* **Records provided**:
^^^^^^^^^^^^^^^^
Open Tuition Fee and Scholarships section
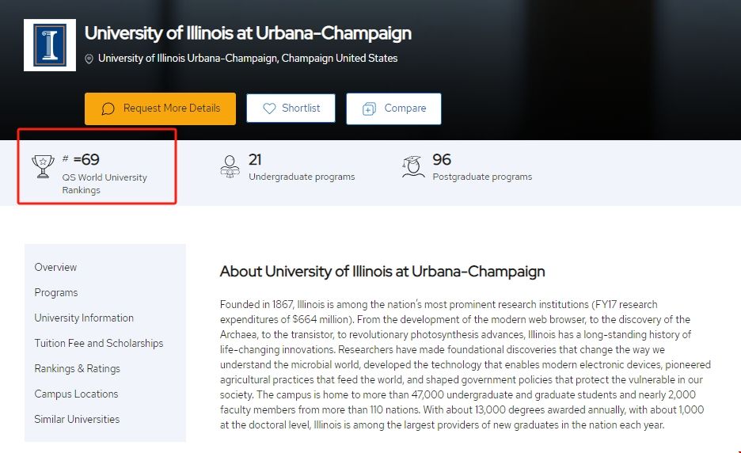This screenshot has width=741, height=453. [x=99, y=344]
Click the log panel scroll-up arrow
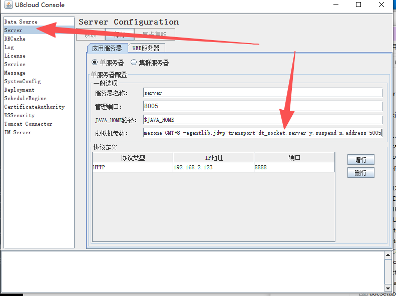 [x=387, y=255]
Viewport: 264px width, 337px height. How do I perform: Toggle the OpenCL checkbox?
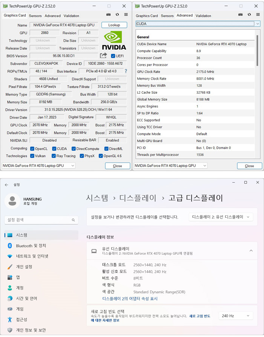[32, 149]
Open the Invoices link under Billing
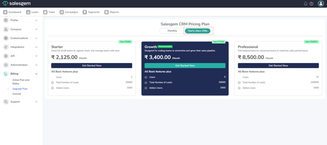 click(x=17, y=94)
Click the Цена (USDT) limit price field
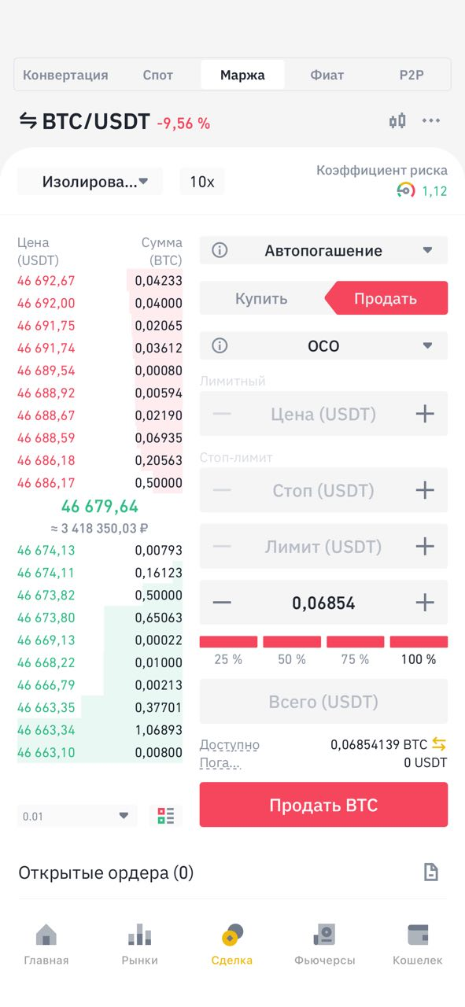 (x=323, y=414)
^^^^^^^^^^^^^^^^
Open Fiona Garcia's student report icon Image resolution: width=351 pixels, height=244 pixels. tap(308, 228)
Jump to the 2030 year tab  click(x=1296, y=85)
^^^^^^^^^^^^^^^^
* **The task**: Render the data from the line containing "Open the Invoices link under Billing" through the line containing "(x=323, y=414)", both included, as a JSON list of strings with one string per line and no blank lines. Leave the pictures out.

* **Reply to the exercise**:
[
  "Open the Invoices link under Billing",
  " click(x=17, y=94)",
  "Click the Цена (USDT) limit price field",
  " (x=323, y=414)"
]